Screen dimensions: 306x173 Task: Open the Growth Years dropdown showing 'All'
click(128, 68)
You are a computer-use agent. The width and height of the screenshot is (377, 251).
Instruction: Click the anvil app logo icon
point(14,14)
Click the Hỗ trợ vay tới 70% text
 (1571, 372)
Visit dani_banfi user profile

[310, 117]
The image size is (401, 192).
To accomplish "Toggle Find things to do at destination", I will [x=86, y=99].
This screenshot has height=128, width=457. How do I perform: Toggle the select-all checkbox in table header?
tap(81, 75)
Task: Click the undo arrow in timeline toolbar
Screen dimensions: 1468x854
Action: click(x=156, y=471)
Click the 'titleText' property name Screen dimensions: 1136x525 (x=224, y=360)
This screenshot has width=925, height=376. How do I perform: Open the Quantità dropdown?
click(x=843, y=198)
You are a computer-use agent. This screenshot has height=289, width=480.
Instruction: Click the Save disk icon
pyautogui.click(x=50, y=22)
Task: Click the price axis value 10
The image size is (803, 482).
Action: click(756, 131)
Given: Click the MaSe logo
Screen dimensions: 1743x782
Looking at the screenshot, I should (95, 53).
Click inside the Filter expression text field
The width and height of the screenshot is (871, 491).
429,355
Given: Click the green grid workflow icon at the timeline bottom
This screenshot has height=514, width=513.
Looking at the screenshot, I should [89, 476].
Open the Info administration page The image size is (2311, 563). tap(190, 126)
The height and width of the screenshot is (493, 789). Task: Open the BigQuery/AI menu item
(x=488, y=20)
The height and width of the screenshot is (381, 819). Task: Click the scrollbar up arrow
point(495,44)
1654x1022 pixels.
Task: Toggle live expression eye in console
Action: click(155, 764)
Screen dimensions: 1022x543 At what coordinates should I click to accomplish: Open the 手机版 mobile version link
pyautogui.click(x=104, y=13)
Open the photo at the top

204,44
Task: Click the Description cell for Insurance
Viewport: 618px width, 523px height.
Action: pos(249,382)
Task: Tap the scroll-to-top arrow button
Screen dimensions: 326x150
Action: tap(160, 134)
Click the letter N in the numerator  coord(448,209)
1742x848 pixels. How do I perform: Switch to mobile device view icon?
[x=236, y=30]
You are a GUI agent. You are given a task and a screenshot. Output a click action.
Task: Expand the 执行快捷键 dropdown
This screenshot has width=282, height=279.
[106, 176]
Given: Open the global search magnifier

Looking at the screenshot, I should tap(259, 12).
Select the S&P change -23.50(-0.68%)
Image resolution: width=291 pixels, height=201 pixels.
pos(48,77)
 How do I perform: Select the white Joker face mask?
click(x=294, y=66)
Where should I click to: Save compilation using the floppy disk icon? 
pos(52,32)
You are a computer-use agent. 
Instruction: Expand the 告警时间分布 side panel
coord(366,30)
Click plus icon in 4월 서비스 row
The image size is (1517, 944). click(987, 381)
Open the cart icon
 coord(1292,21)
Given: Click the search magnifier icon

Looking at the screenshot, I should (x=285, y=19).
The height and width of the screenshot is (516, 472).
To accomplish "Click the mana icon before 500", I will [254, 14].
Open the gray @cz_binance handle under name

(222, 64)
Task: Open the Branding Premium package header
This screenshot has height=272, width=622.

#### Exercise:
Rewrite the listing above as a JSON list of strings, one string per line and no strings for blank lines.

#### Output for this exercise:
[
  "Screen dimensions: 306x173 Task: Open the Growth Years dropdown showing 'All'",
  "click(128, 68)",
  "You are a computer-use agent. The width and height of the screenshot is (377, 251).",
  "Instruction: Click the anvil app logo icon",
  "point(14,14)",
  "Click the Hỗ trợ vay tới 70% text",
  " (1571, 372)",
  "Visit dani_banfi user profile",
  "[310, 117]",
  "The image size is (401, 192).",
  "To accomplish \"Toggle Find things to do at destination\", I will [x=86, y=99].",
  "This screenshot has height=128, width=457. How do I perform: Toggle the select-all checkbox in table header?",
  "tap(81, 75)",
  "Task: Click the undo arrow in timeline toolbar",
  "Screen dimensions: 1468x854",
  "Action: click(x=156, y=471)",
  "Click the 'titleText' property name Screen dimensions: 1136x525 (x=224, y=360)",
  "This screenshot has width=925, height=376. How do I perform: Open the Quantità dropdown?",
  "click(x=843, y=198)",
  "You are a computer-use agent. This screenshot has height=289, width=480.",
  "Instruction: Click the Save disk icon",
  "pyautogui.click(x=50, y=22)",
  "Task: Click the price axis value 10",
  "The image size is (803, 482).",
  "Action: click(756, 131)",
  "Given: Click the MaSe logo",
  "Screen dimensions: 1743x782",
  "Looking at the screenshot, I should (95, 53).",
  "Click inside the Filter expression text field",
  "The width and height of the screenshot is (871, 491).",
  "429,355",
  "Given: Click the green grid workflow icon at the timeline bottom",
  "This screenshot has height=514, width=513.",
  "Looking at the screenshot, I should [89, 476].",
  "Open the Info administration page The image size is (2311, 563). tap(190, 126)",
  "The height and width of the screenshot is (493, 789). Task: Open the BigQuery/AI menu item",
  "(x=488, y=20)",
  "The height and width of the screenshot is (381, 819). Task: Click the scrollbar up arrow",
  "point(495,44)",
  "1654x1022 pixels.",
  "Task: Toggle live expression eye in console",
  "Action: click(155, 764)",
  "Screen dimensions: 1022x543 At what coordinates should I click to accomplish: Open the 手机版 mobile version link",
  "pyautogui.click(x=104, y=13)",
  "Open the photo at the top",
  "204,44",
  "Task: Click the Description cell for Insurance",
  "Viewport: 618px width, 523px height.",
  "Action: pos(249,382)",
  "Task: Tap the scroll-to-top arrow button",
  "Screen dimensions: 326x150",
  "Action: tap(160, 134)",
  "Click the letter N in the numerator  coord(448,209)",
  "1742x848 pixels. How do I perform: Switch to mobile device view icon?",
  "[x=236, y=30]",
  "You are a GUI agent. You are given a task and a screenshot. Output a click action.",
  "Task: Expand the 执行快捷键 dropdown",
  "This screenshot has width=282, height=279.",
  "[106, 176]",
  "Given: Open the global search magnifier",
  "Looking at the screenshot, I should tap(259, 12).",
  "Select the S&P change -23.50(-0.68%)",
  "Image resolution: width=291 pixels, height=201 pixels.",
  "pos(48,77)",
  " How do I perform: Select the white Joker face mask?",
  "click(x=294, y=66)",
  "Where should I click to: Save compilation using the floppy disk icon? ",
  "pos(52,32)",
  "You are a computer-use agent. ",
  "Instruction: Expand the 告警时间分布 side panel",
  "coord(366,30)",
  "Click plus icon in 4월 서비스 row",
  "The image size is (1517, 944). click(987, 381)",
  "Open the cart icon",
  " coord(1292,21)",
  "Given: Click the search magnifier icon",
  "Looking at the screenshot, I should (x=285, y=19).",
  "The height and width of the screenshot is (516, 472).",
  "To accomplish \"Click the mana icon before 500\", I will [254, 14].",
  "Open the gray @cz_binance handle under name",
  "(222, 64)",
  "Task: Open the Branding Premium package header",
  "This screenshot has height=272, width=622."
]